— SELECTED EXTRACT —
>> START

2013-06-07 Thread Gabriel Corneanu
I admit I didn't think (or didn't even read in detail) about technical 
implementation.


This is an extract from analyzer:
*** Table AE_DATA 

Percentage of total database..  99.89%
Number of entries. 1030371
Bytes of storage consumed. 67846144
Bytes of payload.. 6118671990.2%
Average payload per entry. 59.38
Average unused bytes per entry 0.34
Average fanout 752.00
Fragmentation.   0.35%
Maximum payload per entry. 65
Entries that use overflow. 00.0%
Index pages used.. 11
Primary pages used 8271
Overflow pages used... 0
Total pages used.. 8282
Unused bytes on index pages... 15678   17.4%
Unused bytes on primary pages. 337429   0.50%
Unused bytes on overflow pages 0
Unused bytes on all pages. 353107   0.52%

So I understand that the 11 index pages are pure btree pages, but the 
leaves are actually in the ~8000 data pages.
And it probably needs to visit (i.e. load) all data pages to count the 
leaves...
Even if there would be some counter in the header of each page, it still 
needs to load the pages which is bad for IO...


BTW I found this by opening some file over network, which of course made 
everything worse.
For my case (file format) the data is append (write) only, so max(rowid) 
works equally good.
As a note, I actually HAVE the record count stored somewhere else but I 
had this query in a generic copy routine which was also used for some 
other small tables.

>> END

— SHORT TASK 1 —
In the listing, rewrite the lines from the line with "Select the AMC 10 B row label" up to and including the line with "pyautogui.click(x=233, y=312)", replacing "checkbox" with "check box" and leaving everything else unchanged.

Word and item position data
>> START

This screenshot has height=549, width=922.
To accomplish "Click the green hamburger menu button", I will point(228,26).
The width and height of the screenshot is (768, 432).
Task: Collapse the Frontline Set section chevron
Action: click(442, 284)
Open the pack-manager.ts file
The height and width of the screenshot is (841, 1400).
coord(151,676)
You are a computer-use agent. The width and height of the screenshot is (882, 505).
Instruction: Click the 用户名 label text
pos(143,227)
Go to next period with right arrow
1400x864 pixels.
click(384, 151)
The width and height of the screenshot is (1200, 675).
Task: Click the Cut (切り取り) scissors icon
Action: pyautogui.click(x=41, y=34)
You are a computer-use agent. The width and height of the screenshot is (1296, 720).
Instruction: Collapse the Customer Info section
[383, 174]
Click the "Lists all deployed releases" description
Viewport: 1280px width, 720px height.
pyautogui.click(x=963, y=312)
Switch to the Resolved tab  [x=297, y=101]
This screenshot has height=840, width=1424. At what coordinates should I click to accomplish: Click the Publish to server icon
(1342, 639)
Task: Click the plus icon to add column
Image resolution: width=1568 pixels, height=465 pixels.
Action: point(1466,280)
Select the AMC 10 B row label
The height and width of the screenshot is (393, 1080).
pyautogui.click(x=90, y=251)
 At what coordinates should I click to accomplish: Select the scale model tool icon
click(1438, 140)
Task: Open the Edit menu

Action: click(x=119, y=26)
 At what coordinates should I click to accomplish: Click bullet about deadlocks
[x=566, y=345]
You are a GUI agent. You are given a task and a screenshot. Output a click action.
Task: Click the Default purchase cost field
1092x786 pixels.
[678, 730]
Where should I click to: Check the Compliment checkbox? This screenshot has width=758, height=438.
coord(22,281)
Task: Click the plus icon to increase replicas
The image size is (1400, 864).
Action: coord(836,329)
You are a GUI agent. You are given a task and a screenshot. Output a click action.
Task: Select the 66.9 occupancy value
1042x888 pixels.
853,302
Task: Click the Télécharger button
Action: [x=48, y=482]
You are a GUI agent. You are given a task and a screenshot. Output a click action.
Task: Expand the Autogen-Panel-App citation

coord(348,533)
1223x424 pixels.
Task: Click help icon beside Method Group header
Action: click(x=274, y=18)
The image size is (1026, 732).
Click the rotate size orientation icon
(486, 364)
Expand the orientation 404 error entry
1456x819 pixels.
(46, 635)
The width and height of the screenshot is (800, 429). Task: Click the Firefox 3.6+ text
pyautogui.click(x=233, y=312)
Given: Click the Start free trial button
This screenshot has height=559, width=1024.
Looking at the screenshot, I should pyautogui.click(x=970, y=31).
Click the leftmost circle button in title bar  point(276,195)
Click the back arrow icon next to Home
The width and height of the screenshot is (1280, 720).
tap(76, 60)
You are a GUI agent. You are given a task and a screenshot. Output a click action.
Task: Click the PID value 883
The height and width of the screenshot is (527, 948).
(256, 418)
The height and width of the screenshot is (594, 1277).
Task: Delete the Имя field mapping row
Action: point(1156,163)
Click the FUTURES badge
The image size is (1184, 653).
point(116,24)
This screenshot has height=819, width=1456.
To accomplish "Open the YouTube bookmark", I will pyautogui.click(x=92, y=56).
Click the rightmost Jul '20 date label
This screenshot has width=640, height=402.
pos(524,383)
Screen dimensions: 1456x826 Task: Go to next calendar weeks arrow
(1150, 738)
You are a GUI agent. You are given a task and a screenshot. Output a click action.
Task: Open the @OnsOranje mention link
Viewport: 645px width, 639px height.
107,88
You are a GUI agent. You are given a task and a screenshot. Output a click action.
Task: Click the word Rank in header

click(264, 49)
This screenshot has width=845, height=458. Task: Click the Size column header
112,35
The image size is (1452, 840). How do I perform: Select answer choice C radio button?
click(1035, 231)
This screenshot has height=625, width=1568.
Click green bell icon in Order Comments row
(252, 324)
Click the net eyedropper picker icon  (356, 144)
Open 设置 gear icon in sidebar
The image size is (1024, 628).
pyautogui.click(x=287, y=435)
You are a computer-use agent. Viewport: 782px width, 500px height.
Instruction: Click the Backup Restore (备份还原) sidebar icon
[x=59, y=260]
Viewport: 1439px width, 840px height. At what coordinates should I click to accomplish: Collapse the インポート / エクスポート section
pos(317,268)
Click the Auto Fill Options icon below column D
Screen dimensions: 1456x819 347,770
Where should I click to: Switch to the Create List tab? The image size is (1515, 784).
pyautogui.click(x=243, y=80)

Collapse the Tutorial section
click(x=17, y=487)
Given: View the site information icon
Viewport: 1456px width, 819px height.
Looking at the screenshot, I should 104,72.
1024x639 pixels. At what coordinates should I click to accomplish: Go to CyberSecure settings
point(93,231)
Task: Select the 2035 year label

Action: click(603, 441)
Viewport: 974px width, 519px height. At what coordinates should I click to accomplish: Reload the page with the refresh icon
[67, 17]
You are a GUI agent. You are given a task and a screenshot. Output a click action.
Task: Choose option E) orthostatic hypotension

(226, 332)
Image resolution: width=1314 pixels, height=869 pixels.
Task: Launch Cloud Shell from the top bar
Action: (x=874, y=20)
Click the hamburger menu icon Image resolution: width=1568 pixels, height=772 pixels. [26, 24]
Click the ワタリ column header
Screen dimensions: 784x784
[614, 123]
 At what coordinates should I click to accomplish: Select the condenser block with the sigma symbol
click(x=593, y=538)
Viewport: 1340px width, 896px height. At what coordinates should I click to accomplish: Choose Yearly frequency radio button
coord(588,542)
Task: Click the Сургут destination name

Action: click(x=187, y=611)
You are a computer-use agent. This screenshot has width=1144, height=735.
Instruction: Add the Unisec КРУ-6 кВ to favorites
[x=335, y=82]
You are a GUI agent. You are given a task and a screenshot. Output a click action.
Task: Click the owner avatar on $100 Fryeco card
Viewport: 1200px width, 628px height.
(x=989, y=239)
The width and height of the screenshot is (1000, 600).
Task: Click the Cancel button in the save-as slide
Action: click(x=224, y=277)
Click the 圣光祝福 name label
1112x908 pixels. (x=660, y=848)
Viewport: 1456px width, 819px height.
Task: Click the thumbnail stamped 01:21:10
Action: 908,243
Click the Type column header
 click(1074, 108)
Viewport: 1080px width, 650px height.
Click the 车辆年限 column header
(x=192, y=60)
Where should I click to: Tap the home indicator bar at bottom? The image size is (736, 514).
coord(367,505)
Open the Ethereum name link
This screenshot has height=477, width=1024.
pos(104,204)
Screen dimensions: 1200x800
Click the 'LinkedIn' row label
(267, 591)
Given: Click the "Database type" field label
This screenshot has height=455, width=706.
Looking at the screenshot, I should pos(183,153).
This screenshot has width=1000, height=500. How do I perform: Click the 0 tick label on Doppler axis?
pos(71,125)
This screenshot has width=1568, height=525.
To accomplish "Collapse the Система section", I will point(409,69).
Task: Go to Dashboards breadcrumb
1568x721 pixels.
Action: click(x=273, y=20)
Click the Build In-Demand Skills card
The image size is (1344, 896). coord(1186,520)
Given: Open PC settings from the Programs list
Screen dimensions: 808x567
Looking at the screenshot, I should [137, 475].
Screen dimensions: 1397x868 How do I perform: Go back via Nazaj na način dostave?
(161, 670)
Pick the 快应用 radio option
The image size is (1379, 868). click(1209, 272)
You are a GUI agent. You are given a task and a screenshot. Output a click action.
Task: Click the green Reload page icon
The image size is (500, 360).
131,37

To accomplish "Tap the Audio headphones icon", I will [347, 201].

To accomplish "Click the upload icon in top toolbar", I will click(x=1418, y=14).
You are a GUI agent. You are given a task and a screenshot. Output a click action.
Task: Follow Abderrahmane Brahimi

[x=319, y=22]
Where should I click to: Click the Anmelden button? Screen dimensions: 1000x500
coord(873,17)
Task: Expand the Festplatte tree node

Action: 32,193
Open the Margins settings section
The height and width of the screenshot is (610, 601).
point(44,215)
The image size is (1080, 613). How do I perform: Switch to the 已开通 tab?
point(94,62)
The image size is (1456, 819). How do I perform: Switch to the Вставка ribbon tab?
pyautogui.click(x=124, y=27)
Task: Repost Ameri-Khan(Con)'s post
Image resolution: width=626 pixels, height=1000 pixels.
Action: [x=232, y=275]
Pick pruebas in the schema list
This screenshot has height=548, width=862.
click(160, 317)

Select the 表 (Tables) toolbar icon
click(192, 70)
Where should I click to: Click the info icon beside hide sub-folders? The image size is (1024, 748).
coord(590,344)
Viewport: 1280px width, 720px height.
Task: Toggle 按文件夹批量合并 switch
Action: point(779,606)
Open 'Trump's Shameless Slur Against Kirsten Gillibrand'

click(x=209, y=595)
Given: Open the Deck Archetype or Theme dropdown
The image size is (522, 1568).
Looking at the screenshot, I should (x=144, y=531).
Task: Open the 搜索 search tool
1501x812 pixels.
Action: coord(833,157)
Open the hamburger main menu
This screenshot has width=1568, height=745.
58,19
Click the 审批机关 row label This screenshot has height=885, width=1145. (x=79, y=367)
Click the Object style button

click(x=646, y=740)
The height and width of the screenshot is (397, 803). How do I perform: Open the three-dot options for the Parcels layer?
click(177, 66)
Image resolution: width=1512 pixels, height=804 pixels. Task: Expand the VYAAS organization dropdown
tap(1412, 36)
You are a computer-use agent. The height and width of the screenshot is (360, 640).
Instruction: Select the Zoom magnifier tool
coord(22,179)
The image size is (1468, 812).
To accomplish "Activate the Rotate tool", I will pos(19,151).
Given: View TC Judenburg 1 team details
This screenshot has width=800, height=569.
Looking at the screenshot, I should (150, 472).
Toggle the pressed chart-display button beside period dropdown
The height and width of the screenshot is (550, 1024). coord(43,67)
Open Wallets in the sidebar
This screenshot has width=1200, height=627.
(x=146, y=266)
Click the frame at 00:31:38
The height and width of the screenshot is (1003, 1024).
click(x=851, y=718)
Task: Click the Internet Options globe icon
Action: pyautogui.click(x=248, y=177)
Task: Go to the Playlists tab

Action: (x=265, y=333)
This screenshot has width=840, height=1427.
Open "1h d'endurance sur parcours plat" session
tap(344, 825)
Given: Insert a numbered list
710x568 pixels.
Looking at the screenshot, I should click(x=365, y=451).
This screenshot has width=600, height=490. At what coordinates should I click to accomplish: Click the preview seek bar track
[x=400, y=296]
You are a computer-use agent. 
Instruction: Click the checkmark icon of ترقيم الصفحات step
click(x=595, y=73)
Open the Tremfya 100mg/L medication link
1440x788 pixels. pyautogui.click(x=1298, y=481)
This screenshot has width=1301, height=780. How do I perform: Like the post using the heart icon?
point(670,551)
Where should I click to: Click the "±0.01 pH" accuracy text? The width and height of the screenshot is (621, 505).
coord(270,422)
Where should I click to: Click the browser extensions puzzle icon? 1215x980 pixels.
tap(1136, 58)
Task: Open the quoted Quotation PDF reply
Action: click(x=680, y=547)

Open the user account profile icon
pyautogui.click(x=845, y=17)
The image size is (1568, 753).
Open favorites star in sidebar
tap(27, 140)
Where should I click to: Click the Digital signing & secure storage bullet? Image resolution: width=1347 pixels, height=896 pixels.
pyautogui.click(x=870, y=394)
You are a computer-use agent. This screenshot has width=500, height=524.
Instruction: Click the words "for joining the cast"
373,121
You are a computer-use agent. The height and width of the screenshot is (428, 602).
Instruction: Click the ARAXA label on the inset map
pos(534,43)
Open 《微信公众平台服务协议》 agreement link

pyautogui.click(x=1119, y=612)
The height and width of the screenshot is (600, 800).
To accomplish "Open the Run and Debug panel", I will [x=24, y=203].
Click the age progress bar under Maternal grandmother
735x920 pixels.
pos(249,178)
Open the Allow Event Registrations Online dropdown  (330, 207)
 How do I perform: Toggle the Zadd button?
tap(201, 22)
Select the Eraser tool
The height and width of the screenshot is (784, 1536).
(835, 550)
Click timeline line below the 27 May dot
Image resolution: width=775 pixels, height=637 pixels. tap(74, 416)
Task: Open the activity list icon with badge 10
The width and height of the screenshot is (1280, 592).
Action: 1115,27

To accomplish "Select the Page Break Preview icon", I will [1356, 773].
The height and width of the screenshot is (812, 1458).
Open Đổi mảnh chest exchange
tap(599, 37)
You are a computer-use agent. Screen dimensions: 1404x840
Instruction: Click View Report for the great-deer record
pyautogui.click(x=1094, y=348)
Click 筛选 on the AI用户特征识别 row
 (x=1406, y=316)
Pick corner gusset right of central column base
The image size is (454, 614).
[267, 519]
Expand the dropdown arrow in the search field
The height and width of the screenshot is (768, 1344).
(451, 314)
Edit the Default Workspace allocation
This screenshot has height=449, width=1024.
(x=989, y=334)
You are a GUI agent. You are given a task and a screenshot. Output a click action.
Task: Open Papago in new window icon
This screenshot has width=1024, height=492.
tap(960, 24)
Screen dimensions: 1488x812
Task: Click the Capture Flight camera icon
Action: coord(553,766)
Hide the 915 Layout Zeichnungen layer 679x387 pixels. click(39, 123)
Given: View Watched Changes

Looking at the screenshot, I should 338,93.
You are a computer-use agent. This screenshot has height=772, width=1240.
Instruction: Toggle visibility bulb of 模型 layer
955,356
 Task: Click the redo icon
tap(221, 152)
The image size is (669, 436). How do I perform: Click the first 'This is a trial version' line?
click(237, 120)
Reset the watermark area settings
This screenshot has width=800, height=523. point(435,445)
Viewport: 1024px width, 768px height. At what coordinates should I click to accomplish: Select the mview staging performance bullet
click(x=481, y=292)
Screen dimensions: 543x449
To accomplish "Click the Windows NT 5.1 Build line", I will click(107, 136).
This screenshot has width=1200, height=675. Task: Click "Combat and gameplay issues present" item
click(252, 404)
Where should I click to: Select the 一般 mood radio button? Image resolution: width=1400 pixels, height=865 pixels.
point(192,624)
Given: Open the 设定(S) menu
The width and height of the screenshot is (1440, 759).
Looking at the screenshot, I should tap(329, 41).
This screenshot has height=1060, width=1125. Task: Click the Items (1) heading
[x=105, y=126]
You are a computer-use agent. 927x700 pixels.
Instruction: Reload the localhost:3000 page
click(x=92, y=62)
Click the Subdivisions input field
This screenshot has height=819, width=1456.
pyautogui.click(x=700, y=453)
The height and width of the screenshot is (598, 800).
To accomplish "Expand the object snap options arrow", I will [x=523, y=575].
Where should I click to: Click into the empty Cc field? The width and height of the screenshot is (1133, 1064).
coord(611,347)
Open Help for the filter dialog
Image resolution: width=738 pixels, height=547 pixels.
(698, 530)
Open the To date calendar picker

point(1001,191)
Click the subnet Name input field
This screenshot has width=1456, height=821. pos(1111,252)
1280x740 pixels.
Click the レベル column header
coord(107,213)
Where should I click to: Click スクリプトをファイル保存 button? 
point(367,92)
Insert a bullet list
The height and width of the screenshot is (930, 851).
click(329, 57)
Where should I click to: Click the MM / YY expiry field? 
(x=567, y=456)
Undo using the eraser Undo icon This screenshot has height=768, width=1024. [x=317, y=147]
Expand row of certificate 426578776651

>> END

— SHORT TASK 2 —
According to the message, what is the number of entries reported for table AE_DATA?

— WRITTEN SOLUTION 1 —
Select the AMC 10 B row label
The height and width of the screenshot is (393, 1080).
pyautogui.click(x=90, y=251)
 At what coordinates should I click to accomplish: Select the scale model tool icon
click(1438, 140)
Task: Open the Edit menu

Action: click(x=119, y=26)
 At what coordinates should I click to accomplish: Click bullet about deadlocks
[x=566, y=345]
You are a GUI agent. You are given a task and a screenshot. Output a click action.
Task: Click the Default purchase cost field
1092x786 pixels.
[678, 730]
Where should I click to: Check the Compliment check box? This screenshot has width=758, height=438.
coord(22,281)
Task: Click the plus icon to increase replicas
The image size is (1400, 864).
Action: coord(836,329)
You are a GUI agent. You are given a task and a screenshot. Output a click action.
Task: Select the 66.9 occupancy value
1042x888 pixels.
853,302
Task: Click the Télécharger button
Action: [x=48, y=482]
You are a GUI agent. You are given a task and a screenshot. Output a click action.
Task: Expand the Autogen-Panel-App citation

coord(348,533)
1223x424 pixels.
Task: Click help icon beside Method Group header
Action: click(x=274, y=18)
The image size is (1026, 732).
Click the rotate size orientation icon
(486, 364)
Expand the orientation 404 error entry
1456x819 pixels.
(46, 635)
The width and height of the screenshot is (800, 429). Task: Click the Firefox 3.6+ text
pyautogui.click(x=233, y=312)

— WRITTEN SOLUTION 2 —
1030371